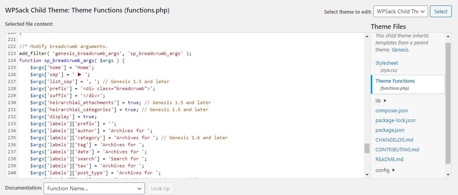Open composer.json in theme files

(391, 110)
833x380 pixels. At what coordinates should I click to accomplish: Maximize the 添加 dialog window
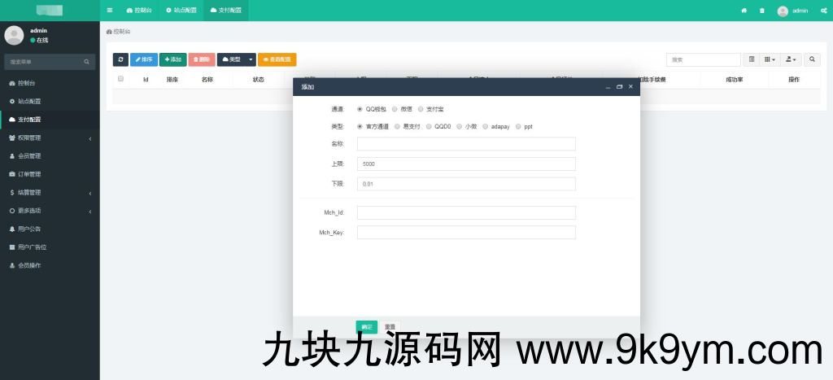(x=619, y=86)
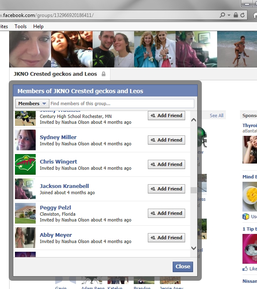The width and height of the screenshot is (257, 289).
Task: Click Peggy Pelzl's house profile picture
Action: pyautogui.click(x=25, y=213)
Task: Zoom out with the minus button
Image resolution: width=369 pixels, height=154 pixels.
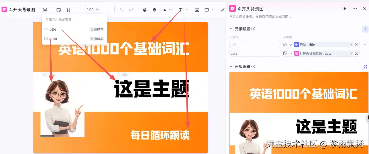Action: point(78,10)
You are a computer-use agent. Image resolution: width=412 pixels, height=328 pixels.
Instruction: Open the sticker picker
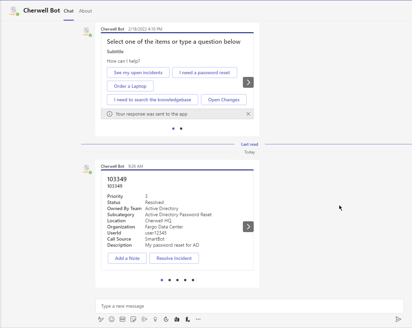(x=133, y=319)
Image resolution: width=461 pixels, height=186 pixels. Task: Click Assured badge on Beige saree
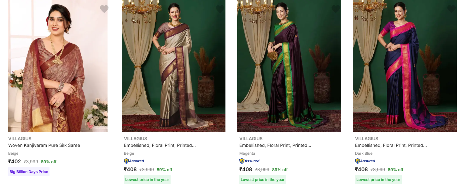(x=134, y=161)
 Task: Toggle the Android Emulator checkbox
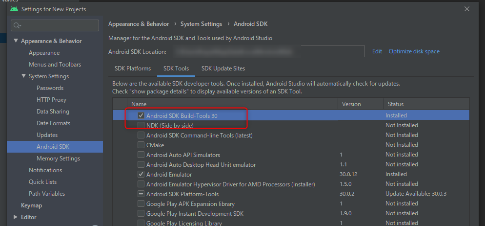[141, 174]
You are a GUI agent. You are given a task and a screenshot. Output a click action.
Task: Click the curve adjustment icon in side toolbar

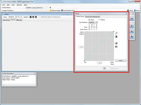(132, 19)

---

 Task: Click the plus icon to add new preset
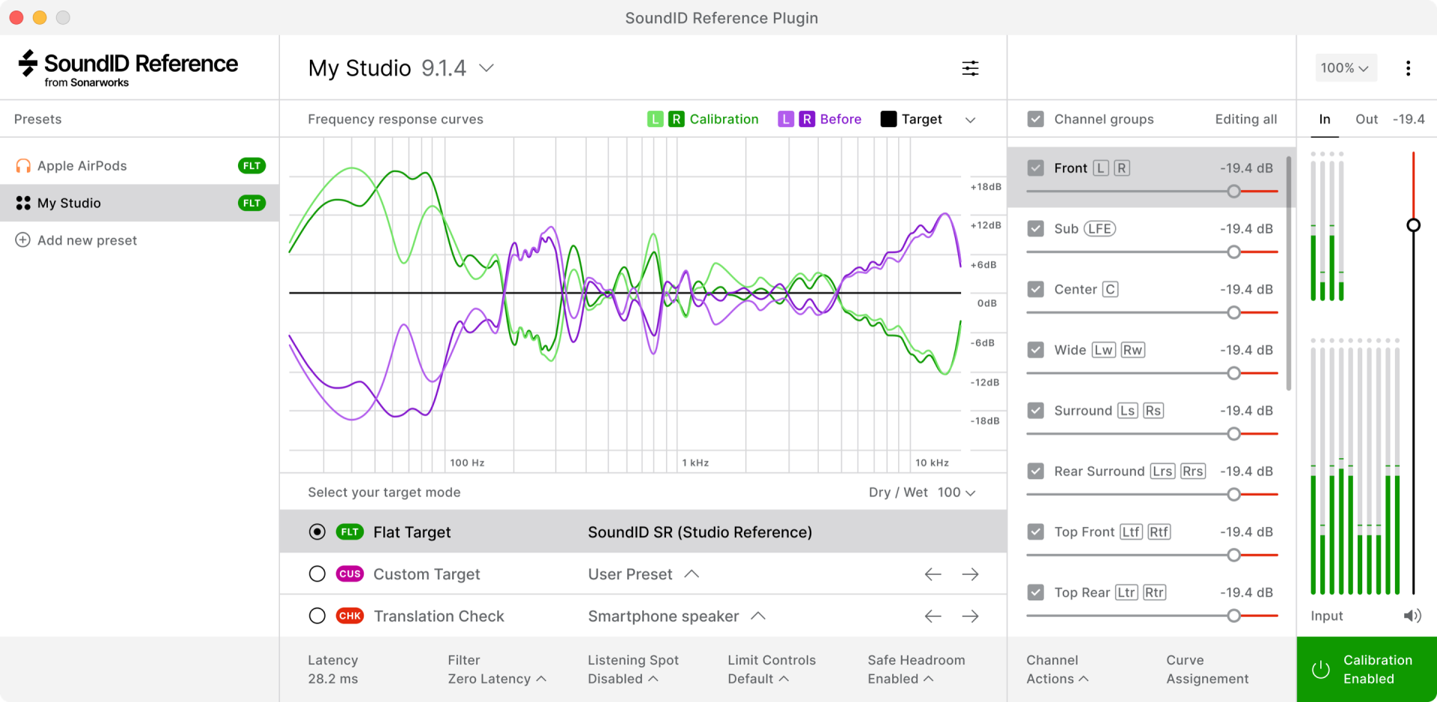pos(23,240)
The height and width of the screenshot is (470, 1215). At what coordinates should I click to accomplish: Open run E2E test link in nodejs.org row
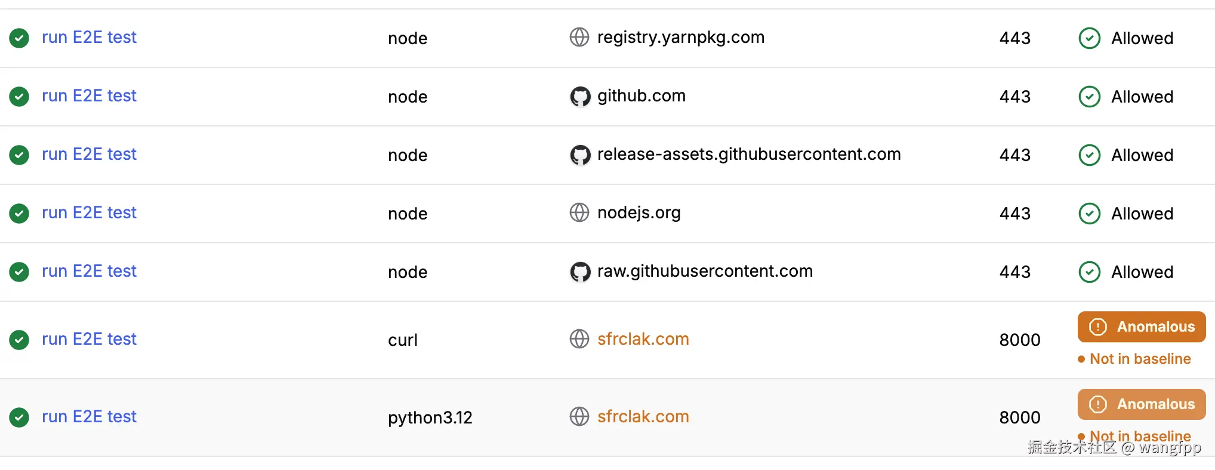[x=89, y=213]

--

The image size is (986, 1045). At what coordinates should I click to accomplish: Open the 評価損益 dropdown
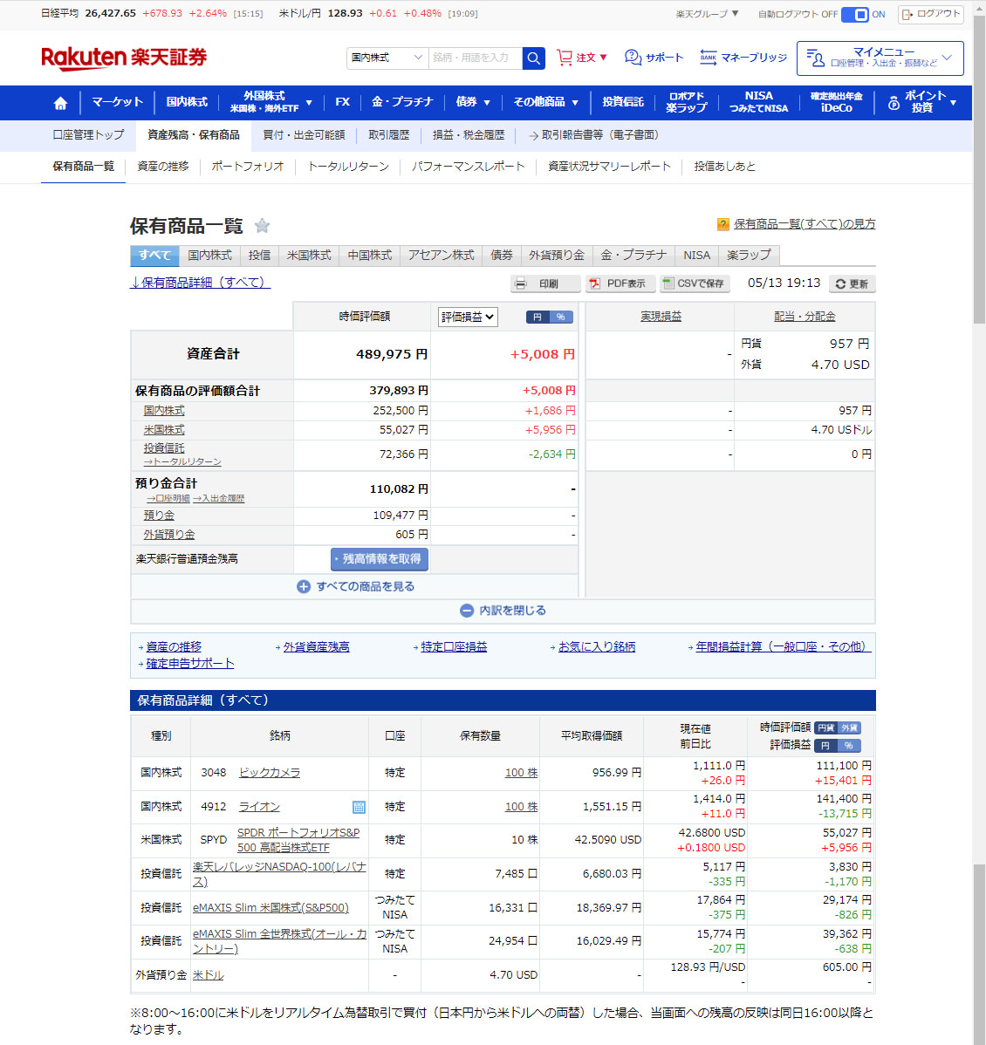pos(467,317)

Problem details: Your answer must be the number of lines above that contain the word "agent", stated alone.

Answer section: 2